THE RECORDS >>
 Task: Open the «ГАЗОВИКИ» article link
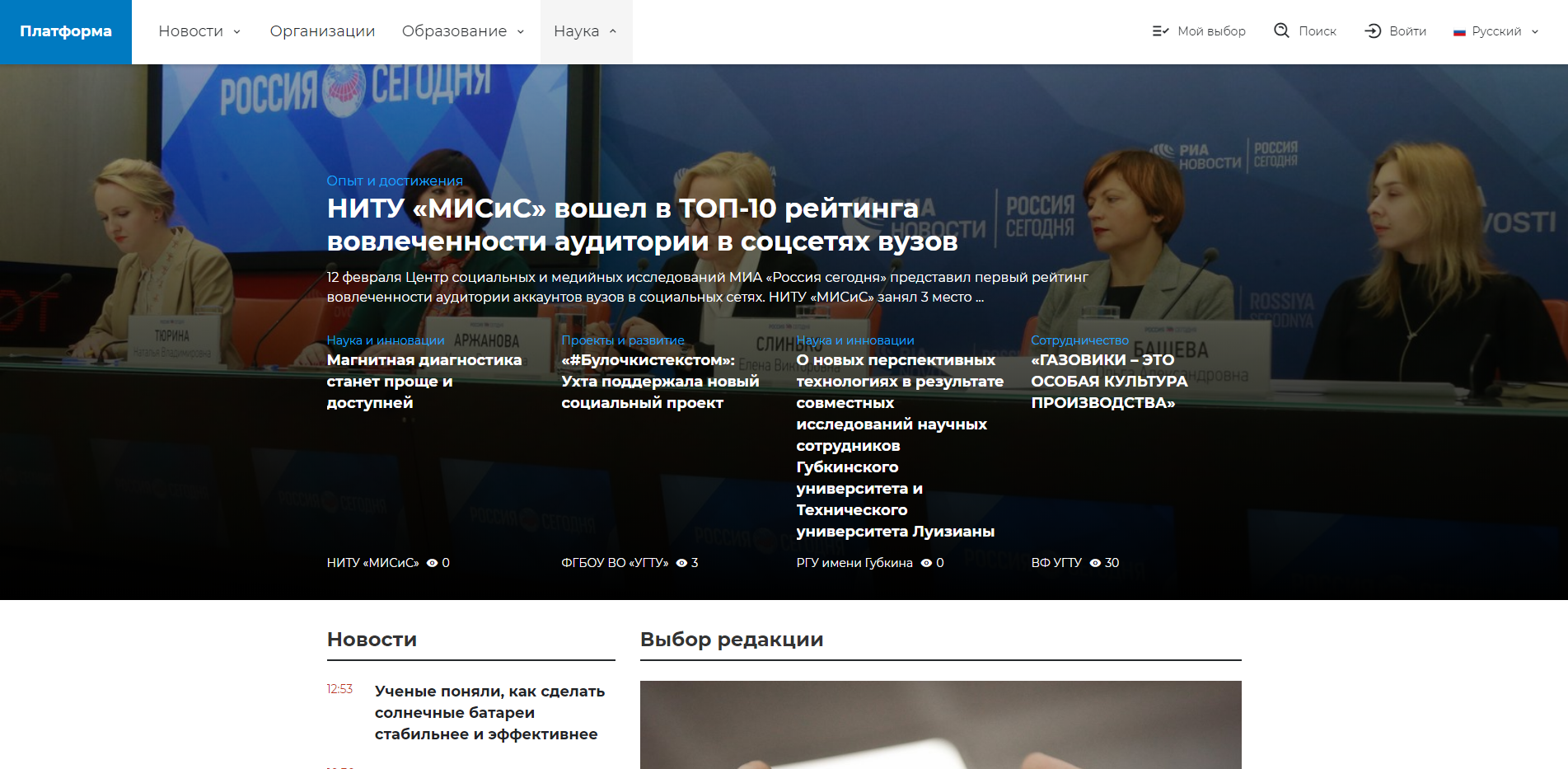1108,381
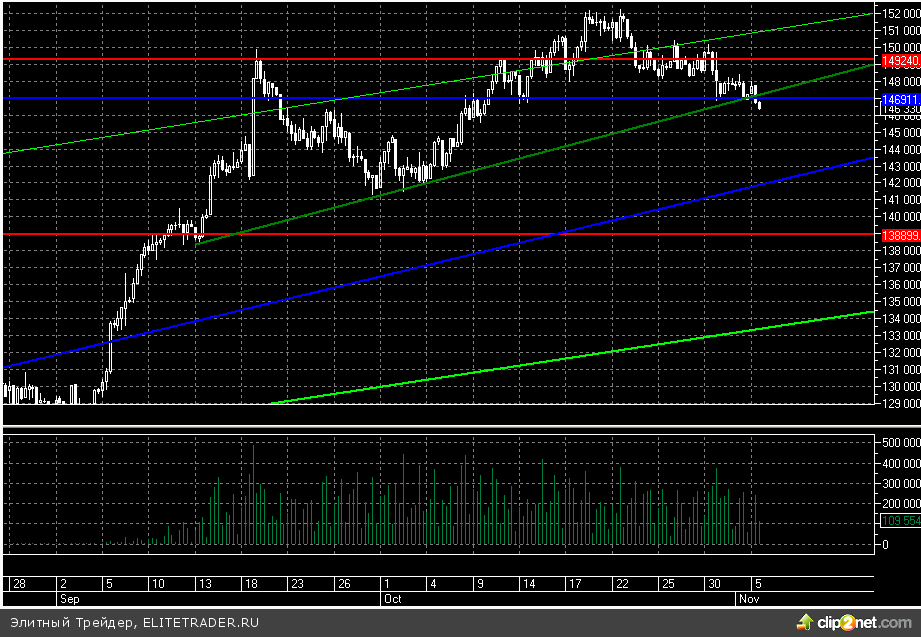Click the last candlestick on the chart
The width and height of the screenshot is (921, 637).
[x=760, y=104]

==

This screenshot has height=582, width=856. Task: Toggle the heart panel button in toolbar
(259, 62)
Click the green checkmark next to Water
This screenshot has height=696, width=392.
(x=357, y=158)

STATED GOAL >> Find each line in the rows above that contains the word "This" and copy those lines out in full.

REPLY >>
This screenshot has height=582, width=856. Task: Toggle the heart panel button in toolbar
This screenshot has height=696, width=392.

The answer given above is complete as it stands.